Wednesday, December 12, 2012

The Central Problem in Higher Education Reform

There is a lot of talk about "reform," "revolution," and "disruptive change" in higher education. Not a week goes by when we don't see an article about MOOCs, or online education, or the Khan Academy, or some other new and exciting Next Great Thing. Many in higher ed are genuinely concerned about the sustainability of our enterprise - as we should be.

While not every board of trustees will go bananas and fire their president in a panic (as UVA's apparently did), there clearly are demands building for change. Lots of interesting sub-conversations are going on: are government subsidies for higher ed driving up the price? Can online education provide the same quality and results as traditional education? Are for-profit universities innovators or charlatans?

All of these are important conversations, and I wish I had more time to keep track of them all. At present, I try to take in what I can, and so appreciate it when nice people at the Chronicle summarize multiple arguments for me, as one columnist did here.

The entire article linked there is worth reading. But there's one particular spot that I thought especially noteworthy, in a broader discussion coming out of MIT's Media Lab about fundamentally reconceptualizing education:
In the words of Joi Ito, the dynamic new head of the lab, himself a famous college dropout, the key to 21st-century learning is "antidisciplinary," not just "interdisciplinary." Ito's goal is "a world of seven billion teachers," where everyone on the planet has something important to teach to someone else, and everyone does.
This, it seems to me, starts to get at the fundamental business challenge faced by higher ed. In this case, I think Mr. Ito has it wrong, but at least he's raising the central question.

What is that central question? Briefly put, if you want something like university education to be sustainable this is the puzzle you have to solve: how do you get somebody to pay enough money to subject experts in exchange for them developing that expertise and sharing it with others who want it?

I emphasize the term "experts" here, because this is where I think the "seven billion teachers" image is misleading, even misguided. It's not that we don't all have something to learn from each other. But not all knowledge is equally valid or equally useful.

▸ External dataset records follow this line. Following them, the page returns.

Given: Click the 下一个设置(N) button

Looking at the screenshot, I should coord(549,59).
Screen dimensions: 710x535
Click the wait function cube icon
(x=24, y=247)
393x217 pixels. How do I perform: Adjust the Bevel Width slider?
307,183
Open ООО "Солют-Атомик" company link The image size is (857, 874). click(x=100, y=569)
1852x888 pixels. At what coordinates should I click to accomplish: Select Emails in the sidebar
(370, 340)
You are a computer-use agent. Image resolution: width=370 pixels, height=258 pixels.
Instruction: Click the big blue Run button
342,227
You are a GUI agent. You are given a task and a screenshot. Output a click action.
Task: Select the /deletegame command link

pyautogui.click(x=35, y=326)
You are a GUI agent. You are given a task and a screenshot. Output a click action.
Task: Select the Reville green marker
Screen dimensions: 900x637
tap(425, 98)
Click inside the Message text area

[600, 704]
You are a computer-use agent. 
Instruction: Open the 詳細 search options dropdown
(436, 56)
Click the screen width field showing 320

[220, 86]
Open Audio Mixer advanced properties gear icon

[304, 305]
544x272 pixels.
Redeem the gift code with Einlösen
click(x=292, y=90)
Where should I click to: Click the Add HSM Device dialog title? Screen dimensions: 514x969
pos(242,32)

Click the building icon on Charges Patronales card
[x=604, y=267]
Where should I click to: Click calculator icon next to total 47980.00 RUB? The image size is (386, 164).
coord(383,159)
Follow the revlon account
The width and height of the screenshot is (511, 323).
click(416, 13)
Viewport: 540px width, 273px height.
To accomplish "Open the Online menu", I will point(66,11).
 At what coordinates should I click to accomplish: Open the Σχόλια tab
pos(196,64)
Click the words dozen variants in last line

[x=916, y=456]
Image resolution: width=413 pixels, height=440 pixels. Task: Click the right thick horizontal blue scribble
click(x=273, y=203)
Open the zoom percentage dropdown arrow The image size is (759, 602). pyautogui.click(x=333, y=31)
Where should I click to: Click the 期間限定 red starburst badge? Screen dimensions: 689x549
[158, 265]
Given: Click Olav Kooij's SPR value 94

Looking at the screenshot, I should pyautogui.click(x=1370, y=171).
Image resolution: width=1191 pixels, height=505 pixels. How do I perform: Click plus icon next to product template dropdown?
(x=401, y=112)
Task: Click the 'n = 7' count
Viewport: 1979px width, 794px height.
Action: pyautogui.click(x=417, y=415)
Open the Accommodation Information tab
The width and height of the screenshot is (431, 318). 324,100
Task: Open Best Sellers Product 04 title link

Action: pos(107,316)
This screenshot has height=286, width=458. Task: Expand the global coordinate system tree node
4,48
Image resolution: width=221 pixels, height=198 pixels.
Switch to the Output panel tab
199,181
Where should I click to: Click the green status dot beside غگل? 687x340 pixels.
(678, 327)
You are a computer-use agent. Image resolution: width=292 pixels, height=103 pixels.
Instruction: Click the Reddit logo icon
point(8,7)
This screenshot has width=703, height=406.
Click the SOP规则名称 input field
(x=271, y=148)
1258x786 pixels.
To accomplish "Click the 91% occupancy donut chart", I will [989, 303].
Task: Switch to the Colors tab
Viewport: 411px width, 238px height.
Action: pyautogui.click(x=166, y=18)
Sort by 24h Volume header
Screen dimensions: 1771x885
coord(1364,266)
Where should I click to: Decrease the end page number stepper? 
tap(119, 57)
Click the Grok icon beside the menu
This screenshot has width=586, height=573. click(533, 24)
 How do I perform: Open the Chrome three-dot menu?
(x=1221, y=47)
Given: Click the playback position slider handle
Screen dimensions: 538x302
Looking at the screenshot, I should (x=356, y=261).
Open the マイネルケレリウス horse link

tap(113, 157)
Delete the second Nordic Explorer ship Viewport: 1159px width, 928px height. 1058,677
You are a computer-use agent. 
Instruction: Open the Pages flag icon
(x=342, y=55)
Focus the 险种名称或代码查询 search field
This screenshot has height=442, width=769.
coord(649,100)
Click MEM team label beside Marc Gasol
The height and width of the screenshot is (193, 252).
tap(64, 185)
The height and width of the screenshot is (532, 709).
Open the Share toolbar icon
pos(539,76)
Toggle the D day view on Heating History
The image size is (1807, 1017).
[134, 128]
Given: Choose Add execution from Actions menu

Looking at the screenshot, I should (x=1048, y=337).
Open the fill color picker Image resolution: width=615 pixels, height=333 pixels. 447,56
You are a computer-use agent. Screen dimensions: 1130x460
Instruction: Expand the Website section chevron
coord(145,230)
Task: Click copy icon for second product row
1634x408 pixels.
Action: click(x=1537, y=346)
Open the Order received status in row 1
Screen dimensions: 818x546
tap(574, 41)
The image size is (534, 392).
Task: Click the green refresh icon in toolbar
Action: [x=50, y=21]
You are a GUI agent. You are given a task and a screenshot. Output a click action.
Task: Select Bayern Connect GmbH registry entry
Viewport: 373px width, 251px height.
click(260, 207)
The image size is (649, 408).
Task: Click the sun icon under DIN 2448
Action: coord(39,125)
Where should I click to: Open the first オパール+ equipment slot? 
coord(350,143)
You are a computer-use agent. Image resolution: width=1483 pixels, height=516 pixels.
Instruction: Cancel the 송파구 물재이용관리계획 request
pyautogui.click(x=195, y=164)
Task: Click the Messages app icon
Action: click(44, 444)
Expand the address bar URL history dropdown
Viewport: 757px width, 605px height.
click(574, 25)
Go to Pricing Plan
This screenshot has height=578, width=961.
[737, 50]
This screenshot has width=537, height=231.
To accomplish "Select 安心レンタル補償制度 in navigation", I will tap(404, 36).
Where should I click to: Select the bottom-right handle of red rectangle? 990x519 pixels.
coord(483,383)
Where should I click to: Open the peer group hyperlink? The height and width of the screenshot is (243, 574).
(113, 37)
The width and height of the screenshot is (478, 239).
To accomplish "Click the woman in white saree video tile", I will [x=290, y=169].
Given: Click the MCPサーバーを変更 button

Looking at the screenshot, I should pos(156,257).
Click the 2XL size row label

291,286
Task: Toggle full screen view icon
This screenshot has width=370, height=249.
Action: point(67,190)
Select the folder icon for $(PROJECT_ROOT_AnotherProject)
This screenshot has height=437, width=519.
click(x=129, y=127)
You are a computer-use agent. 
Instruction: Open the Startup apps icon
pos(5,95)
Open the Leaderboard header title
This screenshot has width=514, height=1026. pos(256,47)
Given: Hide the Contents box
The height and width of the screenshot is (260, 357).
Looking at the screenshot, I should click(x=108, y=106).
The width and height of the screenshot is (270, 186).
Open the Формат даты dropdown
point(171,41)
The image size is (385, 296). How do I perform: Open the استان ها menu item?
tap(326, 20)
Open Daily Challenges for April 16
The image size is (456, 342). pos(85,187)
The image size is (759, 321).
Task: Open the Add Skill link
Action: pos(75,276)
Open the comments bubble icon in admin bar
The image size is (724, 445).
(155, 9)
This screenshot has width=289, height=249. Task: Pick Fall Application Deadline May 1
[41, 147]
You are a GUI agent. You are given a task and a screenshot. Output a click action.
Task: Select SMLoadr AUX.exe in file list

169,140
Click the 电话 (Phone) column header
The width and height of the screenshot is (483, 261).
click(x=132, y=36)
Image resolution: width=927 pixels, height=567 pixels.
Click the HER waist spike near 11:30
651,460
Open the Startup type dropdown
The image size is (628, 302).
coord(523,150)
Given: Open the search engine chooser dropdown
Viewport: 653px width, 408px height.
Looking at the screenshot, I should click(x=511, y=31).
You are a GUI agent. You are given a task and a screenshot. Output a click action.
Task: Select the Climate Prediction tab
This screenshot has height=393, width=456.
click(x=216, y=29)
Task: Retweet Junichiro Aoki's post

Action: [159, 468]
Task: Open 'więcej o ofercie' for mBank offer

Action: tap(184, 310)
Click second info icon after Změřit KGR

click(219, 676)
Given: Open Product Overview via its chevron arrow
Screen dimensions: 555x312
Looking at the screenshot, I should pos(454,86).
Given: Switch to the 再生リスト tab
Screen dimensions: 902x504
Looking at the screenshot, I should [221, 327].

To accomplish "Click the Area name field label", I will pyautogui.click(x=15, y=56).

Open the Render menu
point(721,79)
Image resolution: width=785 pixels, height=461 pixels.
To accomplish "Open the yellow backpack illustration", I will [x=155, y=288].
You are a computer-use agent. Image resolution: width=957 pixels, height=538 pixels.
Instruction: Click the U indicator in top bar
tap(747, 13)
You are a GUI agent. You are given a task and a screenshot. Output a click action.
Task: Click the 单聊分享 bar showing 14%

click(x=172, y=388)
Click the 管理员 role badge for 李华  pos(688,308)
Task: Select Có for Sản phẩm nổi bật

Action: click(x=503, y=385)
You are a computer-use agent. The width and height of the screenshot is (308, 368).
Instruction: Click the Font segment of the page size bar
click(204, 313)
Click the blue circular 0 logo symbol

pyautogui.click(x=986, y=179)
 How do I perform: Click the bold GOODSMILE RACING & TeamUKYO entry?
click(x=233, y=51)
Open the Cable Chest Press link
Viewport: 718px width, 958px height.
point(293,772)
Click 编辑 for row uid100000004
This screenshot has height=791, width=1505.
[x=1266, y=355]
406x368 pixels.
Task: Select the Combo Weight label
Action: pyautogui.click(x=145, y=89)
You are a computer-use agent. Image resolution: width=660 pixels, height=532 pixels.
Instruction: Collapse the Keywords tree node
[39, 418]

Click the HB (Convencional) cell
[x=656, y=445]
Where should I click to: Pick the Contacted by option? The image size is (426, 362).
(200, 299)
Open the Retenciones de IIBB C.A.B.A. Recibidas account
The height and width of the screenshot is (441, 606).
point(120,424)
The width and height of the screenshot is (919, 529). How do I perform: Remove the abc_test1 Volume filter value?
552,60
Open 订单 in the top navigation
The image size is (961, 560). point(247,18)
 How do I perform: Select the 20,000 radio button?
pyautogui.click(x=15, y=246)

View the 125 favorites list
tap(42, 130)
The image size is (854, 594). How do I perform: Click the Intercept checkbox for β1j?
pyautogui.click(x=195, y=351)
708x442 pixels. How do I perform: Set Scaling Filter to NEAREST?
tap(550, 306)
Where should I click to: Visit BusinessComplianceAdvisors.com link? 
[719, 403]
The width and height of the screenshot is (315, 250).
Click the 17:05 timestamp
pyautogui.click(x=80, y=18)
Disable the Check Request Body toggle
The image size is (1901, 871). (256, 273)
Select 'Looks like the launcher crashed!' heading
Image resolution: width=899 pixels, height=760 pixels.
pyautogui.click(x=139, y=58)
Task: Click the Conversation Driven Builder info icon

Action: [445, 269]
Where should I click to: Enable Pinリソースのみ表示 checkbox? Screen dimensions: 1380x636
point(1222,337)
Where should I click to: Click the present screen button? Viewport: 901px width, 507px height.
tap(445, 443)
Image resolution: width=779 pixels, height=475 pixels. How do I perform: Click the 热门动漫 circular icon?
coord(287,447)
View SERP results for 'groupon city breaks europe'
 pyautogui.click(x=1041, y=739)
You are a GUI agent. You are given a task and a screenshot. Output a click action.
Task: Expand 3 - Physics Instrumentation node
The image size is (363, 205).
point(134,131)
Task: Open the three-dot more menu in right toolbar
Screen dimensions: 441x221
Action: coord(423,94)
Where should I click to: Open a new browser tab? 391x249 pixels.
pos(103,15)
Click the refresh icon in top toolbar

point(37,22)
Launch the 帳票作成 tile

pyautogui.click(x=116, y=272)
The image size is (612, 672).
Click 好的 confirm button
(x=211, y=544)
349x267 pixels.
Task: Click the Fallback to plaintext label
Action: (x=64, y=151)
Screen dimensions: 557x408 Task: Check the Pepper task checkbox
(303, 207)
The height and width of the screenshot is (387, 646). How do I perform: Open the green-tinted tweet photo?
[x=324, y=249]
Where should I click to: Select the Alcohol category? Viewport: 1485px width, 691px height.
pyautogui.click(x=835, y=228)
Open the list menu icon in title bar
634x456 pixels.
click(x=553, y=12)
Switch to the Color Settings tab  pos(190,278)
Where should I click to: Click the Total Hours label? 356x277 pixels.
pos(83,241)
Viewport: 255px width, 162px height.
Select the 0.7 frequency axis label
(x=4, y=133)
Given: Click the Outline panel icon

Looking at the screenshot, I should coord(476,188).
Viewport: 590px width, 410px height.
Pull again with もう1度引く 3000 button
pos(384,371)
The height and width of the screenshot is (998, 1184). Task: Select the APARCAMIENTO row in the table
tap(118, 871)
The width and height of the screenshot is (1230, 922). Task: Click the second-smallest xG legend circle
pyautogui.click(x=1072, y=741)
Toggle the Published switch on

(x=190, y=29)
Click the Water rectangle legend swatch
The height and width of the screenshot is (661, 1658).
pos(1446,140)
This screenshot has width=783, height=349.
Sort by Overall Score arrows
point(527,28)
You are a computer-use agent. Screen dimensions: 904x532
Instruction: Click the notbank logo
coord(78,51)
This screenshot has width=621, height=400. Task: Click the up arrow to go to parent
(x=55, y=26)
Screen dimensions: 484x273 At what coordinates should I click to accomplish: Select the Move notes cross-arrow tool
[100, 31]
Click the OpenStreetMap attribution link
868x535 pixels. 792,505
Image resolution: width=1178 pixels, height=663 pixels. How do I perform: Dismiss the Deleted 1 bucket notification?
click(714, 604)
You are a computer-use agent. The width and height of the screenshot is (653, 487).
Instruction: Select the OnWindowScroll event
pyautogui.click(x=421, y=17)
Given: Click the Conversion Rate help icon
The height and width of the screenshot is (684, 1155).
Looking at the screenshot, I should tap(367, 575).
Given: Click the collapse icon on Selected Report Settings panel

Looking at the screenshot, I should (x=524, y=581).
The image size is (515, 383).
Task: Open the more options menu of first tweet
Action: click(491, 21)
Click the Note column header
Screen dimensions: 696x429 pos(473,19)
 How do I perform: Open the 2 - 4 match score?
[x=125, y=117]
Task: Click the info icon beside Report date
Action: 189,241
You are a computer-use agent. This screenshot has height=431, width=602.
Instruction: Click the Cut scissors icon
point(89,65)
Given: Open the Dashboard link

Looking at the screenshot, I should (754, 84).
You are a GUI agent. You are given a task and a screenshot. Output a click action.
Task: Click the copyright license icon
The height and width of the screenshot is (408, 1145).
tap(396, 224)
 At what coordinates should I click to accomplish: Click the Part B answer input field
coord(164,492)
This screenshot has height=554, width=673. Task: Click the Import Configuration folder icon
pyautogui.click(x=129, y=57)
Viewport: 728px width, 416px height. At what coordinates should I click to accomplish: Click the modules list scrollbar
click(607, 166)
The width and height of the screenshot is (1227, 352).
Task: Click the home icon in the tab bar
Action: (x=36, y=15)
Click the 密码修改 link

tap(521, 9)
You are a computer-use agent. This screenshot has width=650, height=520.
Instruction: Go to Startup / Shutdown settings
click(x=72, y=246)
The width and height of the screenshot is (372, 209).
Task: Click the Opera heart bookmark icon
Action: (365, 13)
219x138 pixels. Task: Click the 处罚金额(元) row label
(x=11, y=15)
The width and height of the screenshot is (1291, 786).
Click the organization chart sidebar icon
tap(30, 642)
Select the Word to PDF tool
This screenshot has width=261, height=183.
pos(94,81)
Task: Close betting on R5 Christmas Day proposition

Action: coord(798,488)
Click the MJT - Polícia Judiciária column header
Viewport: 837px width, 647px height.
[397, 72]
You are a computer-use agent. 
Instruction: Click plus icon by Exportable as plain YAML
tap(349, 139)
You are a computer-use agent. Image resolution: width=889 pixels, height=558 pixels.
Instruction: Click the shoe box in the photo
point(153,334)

Would you learn chemistry from an auto mechanic? Neuroscience from a lawyer? Music from an accountant? The "wiki" approach to knowledge is interesting, but it doesn't generate the knowledge and innovation we really want - the stuff that advances our understanding and makes things better than they are now.

The problem with expertise is that it takes time and effort to acquire and maintain - and that means that somebody has to pay for it. With a few notable exceptions, few people will dedicate their lives to becoming good enough at something that they are competent to teach it to others for free. People need to make a living, and many people want to not just survive but have the resources to improve their and their children's lives. So somebody has to pay.

All of the other conversations - about MOOCs, online education, for-profit vs. non-profit, disciplinary vs. interdisciplinary, government grants vs. student debt loads - are dancing around this one central puzzle. We need to figure out, as a society, how we pay for something we clearly want - the development and dissemination of expertise. The present model of universities, for all that it is flawed and old, manages to accomplish this. When somebody comes along with a better way of achieving the same thing, people will sit up and take notice. Until then, I'll continue to enjoy the conversation - I just haven't seen any real answers yet.

1 comment:

  1. Great question-- this is really at the heart of the matter!